8) Failing to travel successfully by train anywhere and permanently lost and needing help is pityful. Here's an excerpt from another blog.....
It's such a pain to catch trains to London and then have to battle with the underground. Generally speaking I have no sense of direction and I have no idea where I'm going most of the time. I blindly follow G like a faithful old dog trying to please.
Apart from needing help to get into and out of all the stations because the ticket machine wouldnt read the ticket it was fine. NB I was told politely by one station manager, that I should try using my train ticket in the machine and not the seat reservation ticket which really couldn't be expected to work. I told him that's what happens when cousins marry. He fell over.
We had oodles of time to spare so went for a bite to eat and spend an hour at the Tate. This involves a walk along the south bank, next to the river. I hadn't twigged that it was called the South Bank because it was on the South Bank of the Thames. But then I only recently found out that Banoffee pie was a mix of the words banana and toffee. What can I say?
9) I could also have man-ned up a bit when it came to worms.
This gardening lark can be quite alarming and I did have a bit of a shock - ghastly goings on in the compost. Eeeeeyouuu.
I lifted the lid of the black bin in which DH stores the leftover raw veg and trimmings, expecting it to be empty. No, no snakes or toads, but there were worms. Not just say, a hundred, but a thick layer almost 2 inches deep of small red wriggly things.

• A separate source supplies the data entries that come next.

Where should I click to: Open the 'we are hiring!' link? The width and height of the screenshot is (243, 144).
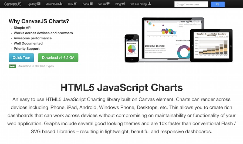click(x=141, y=4)
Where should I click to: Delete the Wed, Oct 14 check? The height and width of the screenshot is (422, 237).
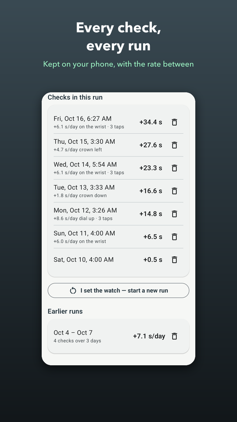tap(174, 168)
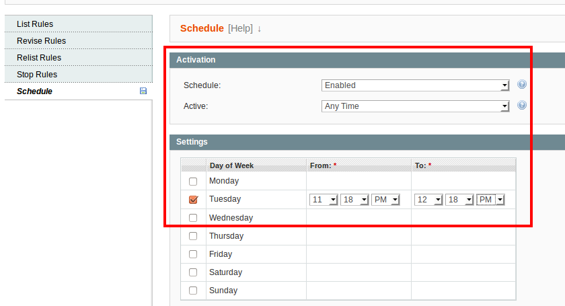Go to Stop Rules tab
The height and width of the screenshot is (306, 565).
pos(37,75)
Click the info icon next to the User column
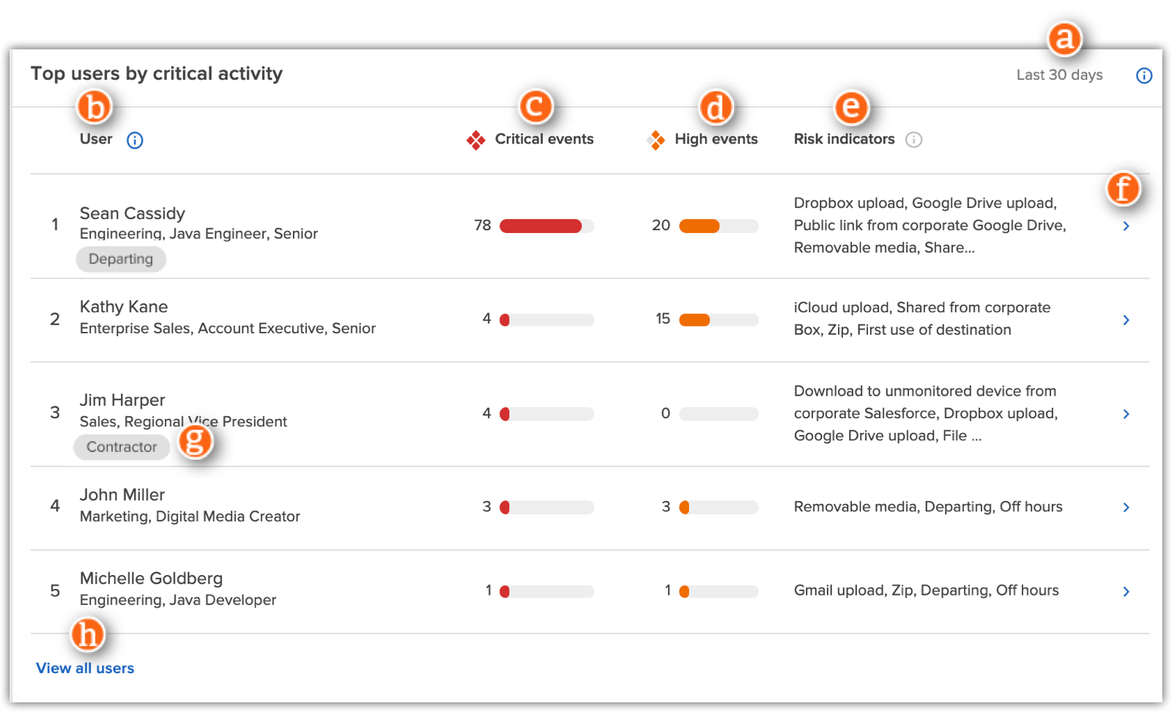This screenshot has height=712, width=1172. click(135, 140)
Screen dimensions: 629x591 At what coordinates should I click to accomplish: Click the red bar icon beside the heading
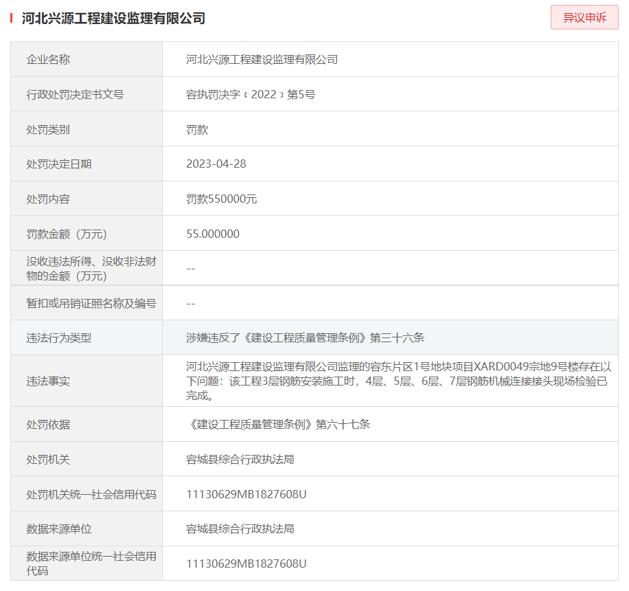pyautogui.click(x=12, y=19)
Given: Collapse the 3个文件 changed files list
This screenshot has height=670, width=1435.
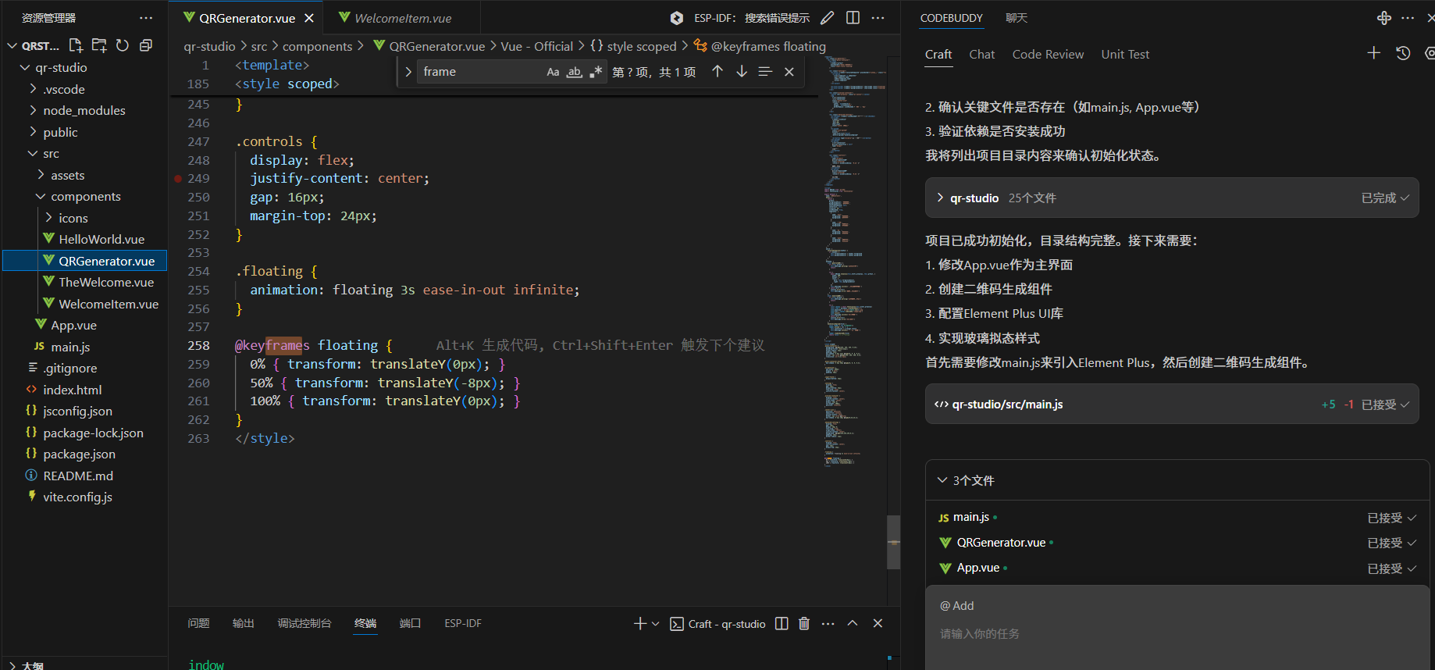Looking at the screenshot, I should coord(942,480).
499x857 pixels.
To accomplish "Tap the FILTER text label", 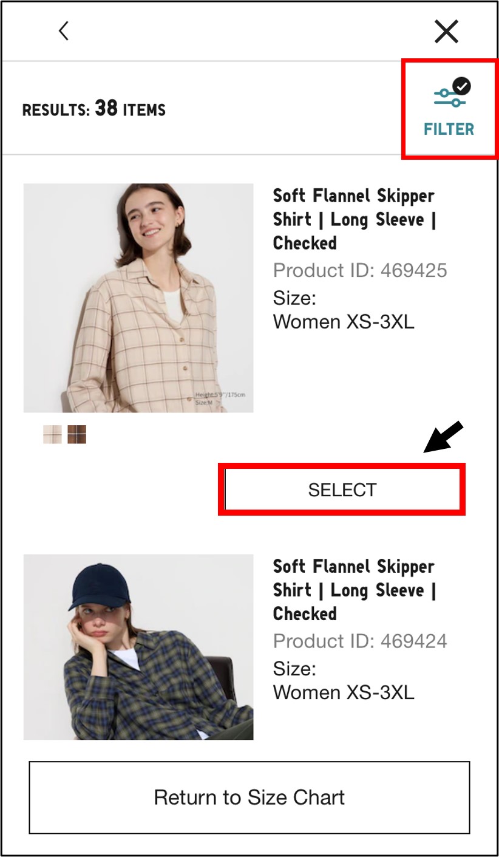I will 449,129.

Well, dear reader, I confess to a muffled scream. The lid was flung upwards in my haste to escape. Sadly, I failed to notice the thick lining of worms on said lid, which soon parted company from the plastic once the correct velocity was reached. Unfortunately for me, most of them landed on my arm and head. I confess, I ran. Pointless of course, as worms are not known for giving chase but there you go. I shook my head until my ears rang and tore off my clothes doing a passable impression of a Life quilt as I hastened to the shower and a slug of gin. Phew and yuck.
Things that were just Ace
1) Family. I especially adored my granddaughter this year. I hope it's mutual. Bless them all and I love you lots xx
At the time I was pleased to sell the quilt, but part of me was sad to see it go. It took me so long to do, think about, write etc. However, I also learned that I never would have had that opportunity if I hadn't have kept plugging away and kept doing my own thing. You need to do that people. I still doubt myself but some self-doubt is healthy. There's more odd quilts to come and I'm learning to be brave.
My thanks also go to those 2 fabulously talented and kind quilt artists Laura and Linda Kemshall, who have been so wonderful to me, and to Through Our Hands. We jointly write a free quarterly magazine for everyone to enjoy. It's hard work at times - and just the sheer number of emails makes me pale; it's all done for free with goodwill and endless energy. Thanks also to Margaret Cooter and Helen Cobby for writing for us, and to all those who've contributed so far.
Laura and I also jointly run a free website with a platform for artists to advertise their work, and take part in exhibitions we organize on their behalf. It's all about getting art quilts out there and helping to raise their status; we have 2 exhibitions in 2015 at Wolverhampton in May/July and Festival of Quilts in August. Again, as ever, all done for free with hours devoted to the cause. Thank you Laura.
So lots to look forward to and be grateful for. Brilliant stuff. Onwards!